Syarat lainnya yang dapat ditetapkan oleh bank:
1. Tersedianya dana
2. Adanya materai yang cukup
3. Jika ada coretan atau perubahan harus ditandatangani oleh si pemberi cek
4. Jumlah uang yang terbilang dan tersebut harus sama
5. Memperlihatkan masa kadaluwarsa cek yaitu 70 hari setelah dikeluarkannya cek tersebut
6. Tanda tangan atau cap perusahaan harus sama dengan speciment/contoh
7. Tidak diblokir pihak berwenang
8. Endorsment cek benar (jika ada)
9. Kondisi cek sempurna
10. Rekening belum ditutup
11. Dan syarat-syarat lainnya

Keterangan yang ada didalam suatu cek:
1. Ada tertulis kata-kata Cek atau Cheque
2. Ada tertulis Bank Penerbit (Bank Matras)
3. Ada nomor cek
4. Ada tanggal penulisan cek (di bawah nomor cek)
5. Ada perintah membayar " bayarlah kepada....... atau pembawa"
6. Ada jumlah uang (nominal angka dan huruf)
7. Ada-tanda tangan dan atau cap perusahaan pemilik cek

Pihak-pihak yang terlibat dalam transaksi yang menggunakan cek adalah:
1. Penarik (drawee) adalah giran yang menerbitkan cek atau pihak yang memiliki kewajiban pembayaran;
2. Pemegang (namer, holder), dalam hal ini adalah kreditur atau pemilik piutang;
3. Tertarik (betrokkene, drawee, payee), adalah pihak lain (biasanya bank) yang memperoleh perintah dari Penarik untuk membayar kepada Pemegang atau Pembawa atau Pengganti dari Pemegang;
4. Pembawa (toonder, bearer), adalah siapapun yang memegang cek dengan klausula kepada pembawa;
5. Pengganti (order), adalah adalah siapapun yang namanya tercantum dalam cek dengan klausula kepada pengganti;
6. Endosant (Indorser) adalah pemegang cek dengan klausula kepada pengganti yang mengalihkan hak tagih kepada pihak lain yang namanya tercantum sebagai pengganti.

Alur transaksi cek yaitu:
1. Penerbit menuliskan jumlah nominal uang yang akan dibayarkannya pada cek. Penerbit juga menuliskan nomor rekening dari pemegang  cek, disertai nama bank dari pemegang cek. Penerbit menandatangani cek bilyet tersebut. Cek bilyet itu tentu didapatkan oleh penerbit dari bank penerbit. 
2. Penerbit menyerahkan cek bilyet itu kepada pemegang cek. 
3. Pemegang cek menyerahkan cek bilyet tadi kepada bank di tempat pemegang cek memiliki rekening. Pemegang menginstruksikan kepada banknya agar memproses cek bilyet itu ke rumah kliring.
4. Bank pemegang cek membawa cek itu ke rumah kliring. Umumnya yang disebut rumah kliring adalah bank sentral di negara atau daerah tersebut. Perlu dicatat bahwa data elektronik dari cek tersebut dikirim secara elektronik terlebih dahulu ke bank sentral, sebelum pengiriman cek fisik. Oleh bank pemegang, pada cek tersebut juga ditambahkan informasi di rekening bank mana cek itu ditujukan. Mesin yang dipergunakan untuk membaca dan mengirim data cek dari bank ke rumah kliring disebut Magnetic Ink Cheque Reader & Encoder (MICRE).

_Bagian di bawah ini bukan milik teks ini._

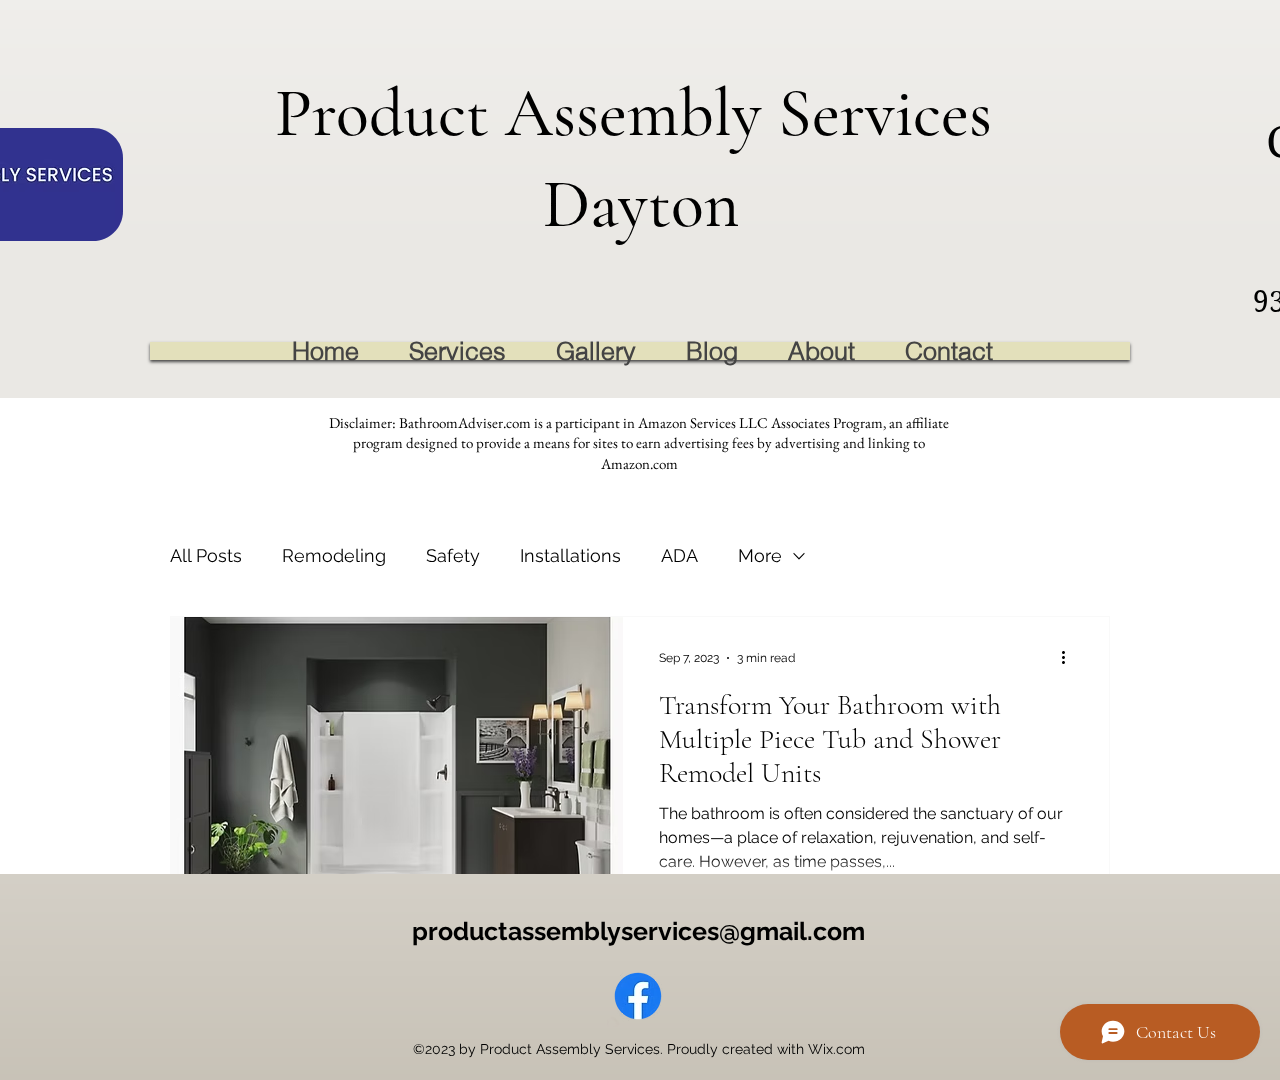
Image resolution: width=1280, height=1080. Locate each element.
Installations (570, 555)
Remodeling (334, 555)
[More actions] (1070, 658)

Hal-hal yang perlu diperhatikan dalam cek:
1. Dalam cek tidak berlaku tanggal efektif, sehingga pembayaran wajib dilakukan pada saat diunjukkan;
2. Apabila tempat pembayaran tidak ditulis dalam cek, maka nama tempat di samping nama bank pembayar dianggap sebagai tempat pembayaran (Pasal 179 KUHD);
3. Bila ada beberapa tempat yang ditulis, maka nama tempat yang ditulis terdahululah yang dianggap sebagai tempat pembayaran (Pasal 179 KUHD);
4. Jika petunjuk-petunjuk dalam butir 1, 2 dan 3 di atas tidak ada, maka pembayaran dianggap di kantor pusat bank pembayar (Pasal 179 KUHD);
5. Jika tempat dimana cek itu diterbitkan tidak tertulis, maka tempat yang tertulis di samping nama penerbit dianggap sebagai tempat diterbitkannya warkat cek (Pasal 179 KUHD);
6. Tiap-tiap cek harus ditarik di bank yang mengelola dana untuk keperluan penerbit atau giran (Pasal 180 KUHD);
7. Cek tidak boleh diaksep, karena berfungsi sebagai alat pembayaran tunai, sehingga apabila cek diaksep maka akseptasi tersebut dianggap tidak ada (Pasal 181 KUHD);
8. Cek dapat diterbitkan untuk keperluan penerbit sendiri

Jenis-jenis Cek
Berdasarkan Pasal 182 KUHD dan dikaitkan dengan mekanisme pengalihannya cek dapat dibagi menjadi:
1. Cek Atas Nama
Cek yang nama pemiliknya dituliskan pada cek tersebut dan bank hanya akan membayar kepada orang atau badang tersebut. Contoh: jika di dalam cek tertulis perintah bayarlah kepada Tn. Sigit Pramono sejumlah Rp 1.000.000 atau bayarlah kepada PT APB Indonesia uang sejumlah Rp 1.000.000, cek inilah yang disebut cek atas nama, namun dengan catatan kata "atau pembawa" di belakang nama yang diperintahkan dicoret.

2. Cek Atas Unjuk
Kebalikan dari cek atas nama. Di dalam cek atas unjuk tidak tertulis nama seseorang atau badan hukum tertentu, jadi siapa saja dapat mencairkan cek atau, dengan kata lain, cek dapat diuangkan oleh si pembawa cek. Contoh: Di dalam cek tersebut tertulis bayarlah tunai, atau cash, atau tidak ditulis kata-kata apa pun.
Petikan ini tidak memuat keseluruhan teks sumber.